L’ancien joueur de baseball professionnel Lenny Dykstra est visé par une enquête après la découverte de drogues et de matériel associé lors d’un contrôle routier le 1er janvier en Pennsylvanie. L’incident s’est produit alors que Dykstra, âgé de 62 ans, était passager dans un véhicule intercepté par la police dans le comté de Pike, à environ 40 kilomètres à l’est de Scranton, où il réside.
Selon un communiqué de la police de l’État de Pennsylvanie, des accusations seront portées, mais la nature précise des chefs d’accusation et les substances impliquées n’ont pas été divulguées à ce stade.
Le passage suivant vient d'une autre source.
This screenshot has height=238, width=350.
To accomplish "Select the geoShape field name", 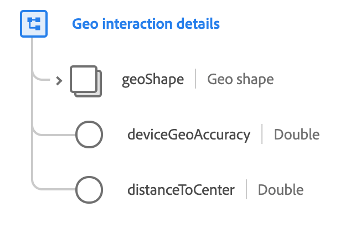I will click(153, 79).
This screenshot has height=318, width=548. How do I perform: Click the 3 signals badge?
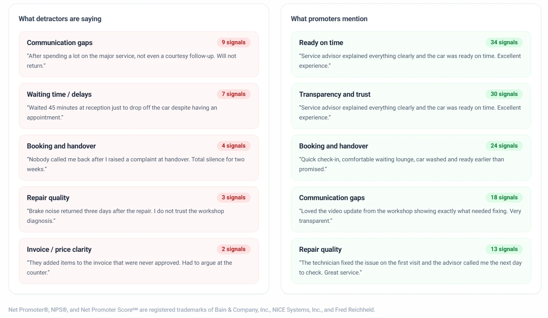click(233, 197)
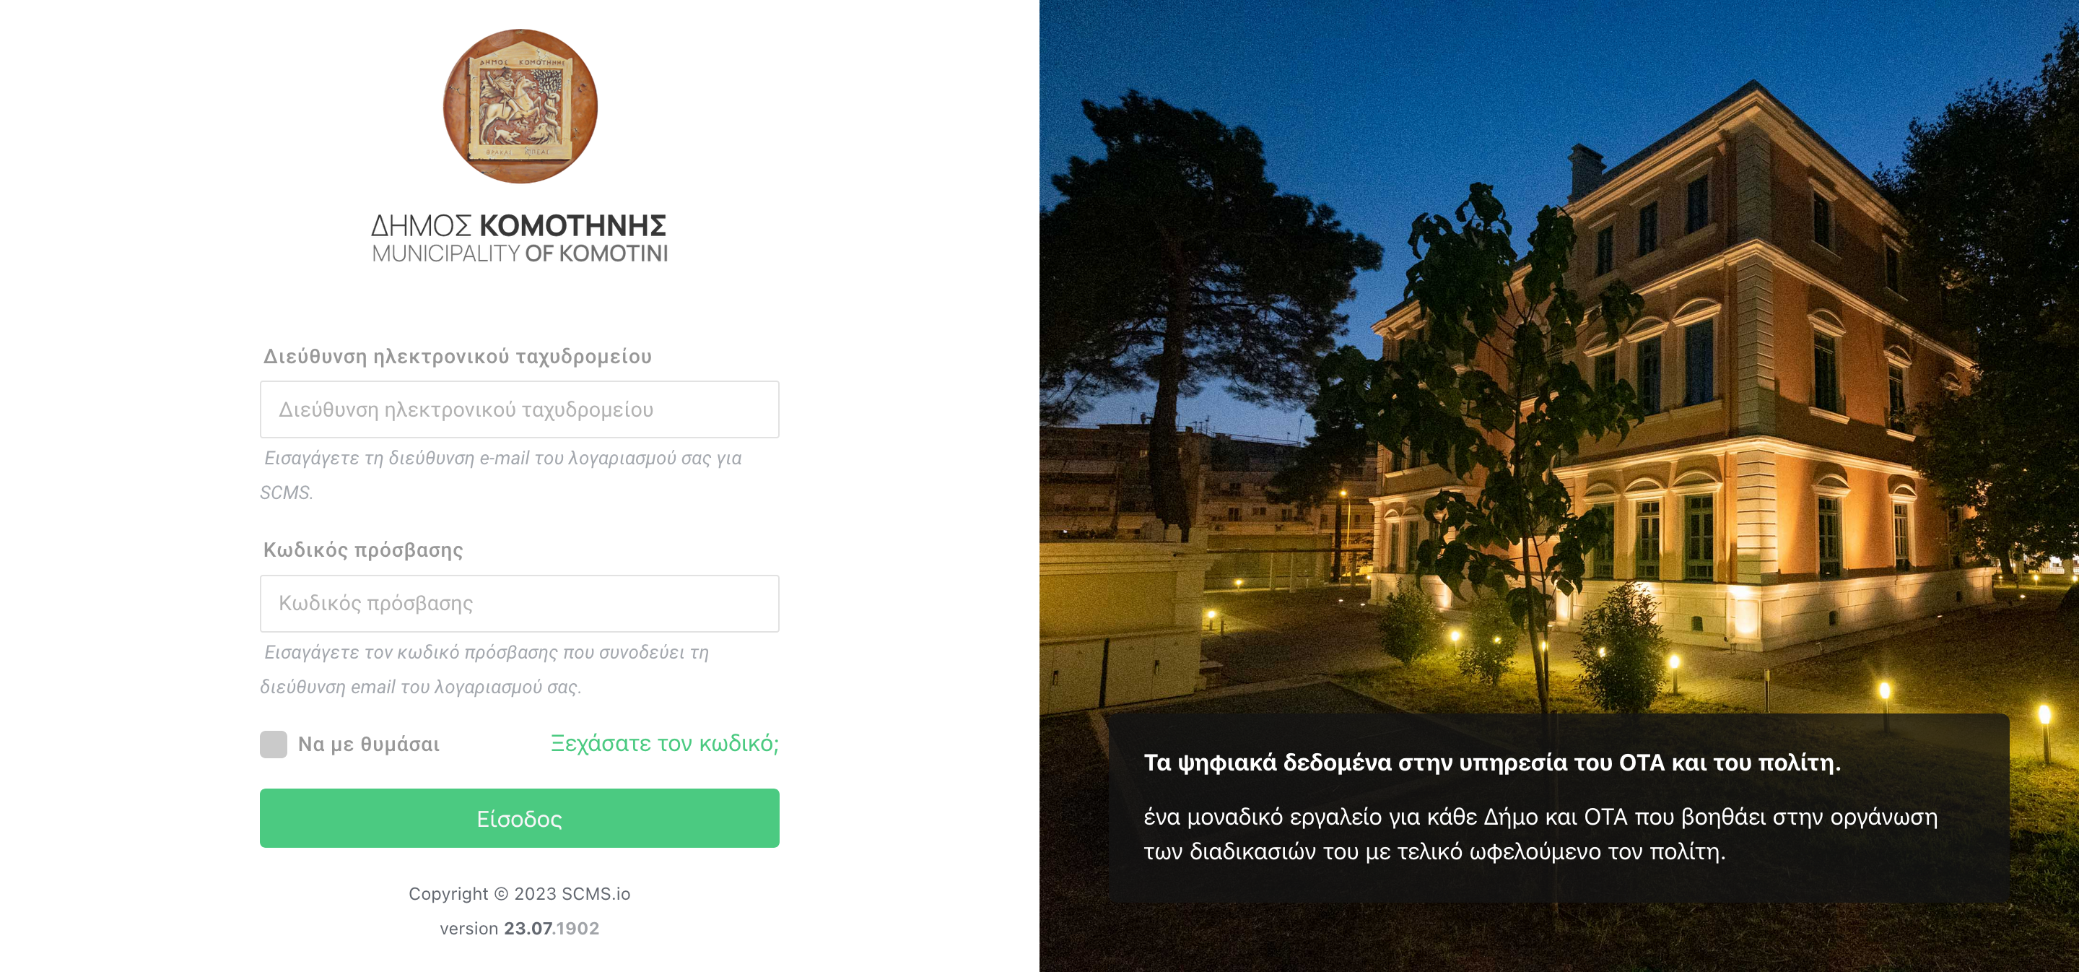Tick the "Να με θυμάσαι" checkbox

(x=274, y=744)
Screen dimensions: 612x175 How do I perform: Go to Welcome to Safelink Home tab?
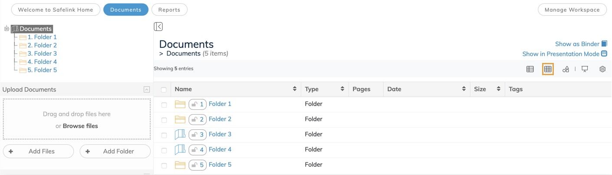point(56,10)
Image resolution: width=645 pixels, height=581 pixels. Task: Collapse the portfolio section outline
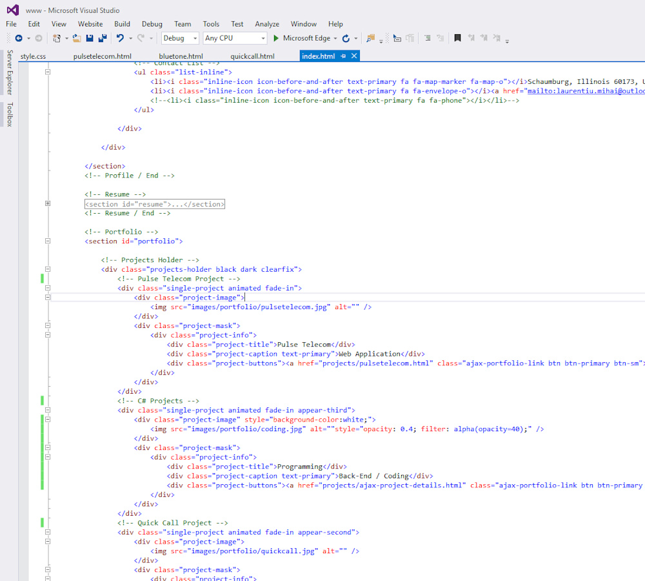tap(48, 241)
L’avocat de Dykstra, Matthew Blit, a déclaré que le véhicule n’appartenait pas à son client et que celui-ci n’était pas soupçonné d’être sous l’influence de quoi que ce soit au moment du contrôle.
« Dans la mesure où des accusations sont portées contre lui, elles seront rapidement écartées », a affirmé Me Blit dans son communiqué.
Lenny Dykstra, surnommé « Nails » en raison de son style de jeu acharné, a marqué les terrains de baseball en évoluant notamment pour les Mets de New York et les Phillies de Philadelphie. Après sa carrière sportive, il s’est lancé dans les affaires avant d’être confronté à une série de problèmes judiciaires.
En Californie, Dykstra a déjà purgé une peine de prison pour fraude en faillite, condamné à plus de six mois d’emprisonnement pour avoir dissimulé des gants de baseball et d’autres objets de son passé de joueur. Cette peine a été exécutée en même temps qu’une peine de trois ans pour avoir plaidé non coupable de vol de voiture et de fausse déclaration financière. Il avait alors déclaré avoir plus de 31 millions de dollars de dettes pour seulement 50 000 dollars d’actifs.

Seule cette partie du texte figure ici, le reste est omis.